I started this post a while ago, but honestly I was trying to write into fruition what I wasn’t really feeling. I was trying to will myself on the way to feeling better when I wasn’t even on the trail. Until yesterday. Now the post is finally finished and grounded.
I have not blogged in a significant amount of time. Now much of this largely relates to the fact that I was wallowing, and I have, for the most part, attempted to keep the blog as upbeat as possible. That’s hard to do whilst wallowing.
The thing about betrayal, which by the way has a large variety of forms (lies and/or breach of trust, infidelity, emotional abandonment, or some combination therein), is that it leaves the person left in the dust with a somewhat shaken confidence level, regardless of how competent they may be to handle their new life without partner, and (to my surprise) even if they were already doing pretty much everything alone already. (That may be the longest sentence ever). There is an endless stream of self-doubt that comes with the deal. As a result of this, I feel broken. Sometimes I feel almost non-existent.
But I need to move on from this. I need to do whatever I need to do to get past this. I need to move from wallowing to self-nurturing. And here is my plan:
And that is where the post stopped. I had no plan… just a plan to get a plan. Which of course was not entirely useful or noteworthy. Then yesterday, in the normal course of mom-duty, I went to the drama festival to watch Rainbow’s grade perform…
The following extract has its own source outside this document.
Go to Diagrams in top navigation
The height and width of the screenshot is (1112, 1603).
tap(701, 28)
As I sat on the bench waiting for the doors to open for the performance, a red haired girl descended the stairs holding the hand of a teacher. She had challenges which were notable from her gait, slightly tiptoed, and the sway of her head. As she got to the bottom of the stairs she smiled with her entire face, pointed her finger to the two strangers waiting beside me, and said, “You will LOVE this!” Then she joined the rest of her classmates.
Her confidence made me smile.
The play was an anti-bullying play in a Glee-like format. All students took turns saying a line about standing up to bullies, tolerance, acceptance, etc., and these were interspersed with musical numbers to illustrate the points. The songs had small choreographed movements, hand gestures, steps, etc., and it was obvious a great deal of practice had gone into the production. The little red haired girl was in the back row, at the very end. I presumed the teacher who was holding her hand was close by in the wings.
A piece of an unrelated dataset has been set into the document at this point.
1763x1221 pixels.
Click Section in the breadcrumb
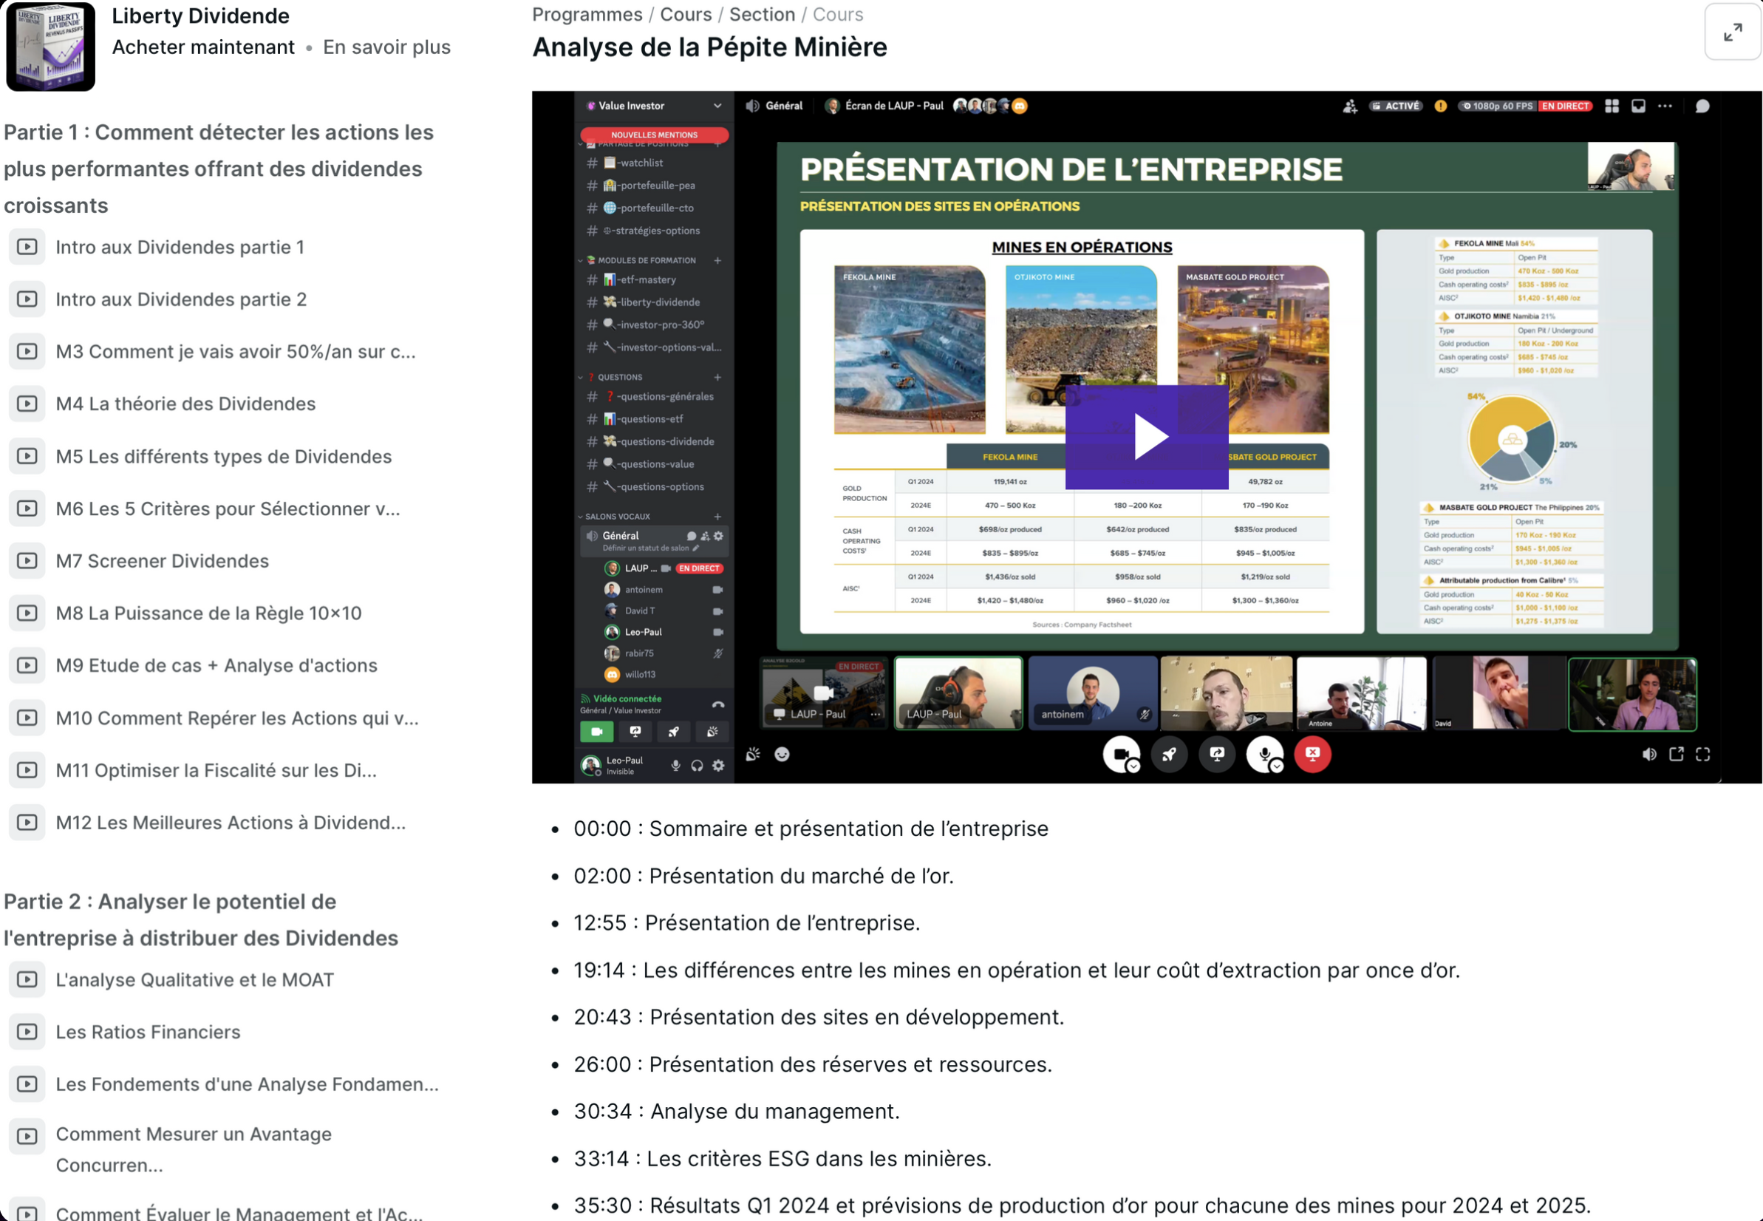tap(762, 15)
The last two songs were Unwritten and Lean on Me. When they got to Unwritten something must have clicked with the little red haired girl. Maybe it was her favourite song. Maybe she found her comfort zone. Maybe she just couldn’t hold in her love of music any more. But whatever the factor, this child belted it out and danced her little heart out, albeit out of key and out of sync with her cohorts. The other students carried on harmonizing and stepping together as if it were business as usual.
And I sat there and wept witnessing the sheer unbridled joy that was in that child performing with her classmates. Then they did it all again during Lean on Me. The group of students would do a turn, and she, on the end, would spin with arms raised as if she were summoning the heavens to dance with her. And I cried again.
You see, there was this person with real challenges…. someone with every reason to wallow (probably)…. and she was rejoicing in her moment on the stage… giving completely of herself and bursting with joy just to have voice and movement. She had not a care about differences. It may have been one of the most beautiful things I have ever seen.
At the very end of her assessment the adjudicator said she would like to “give a little shout out to the lady in the back row with the sassy haircut. She was inspirational.” Interestingly, every adult applauded. Every child turned to look to see who was sitting in the back row of the seats of the theatre, not realizing she was referring to one of them.
So, little red-haired girl, thank you from the bottom of my heart. I did LOVE it. And you, just by being you, have lifted me up when I couldn’t do it myself. You have given me perspective and a peace in myself. You are a gift and an inspiration.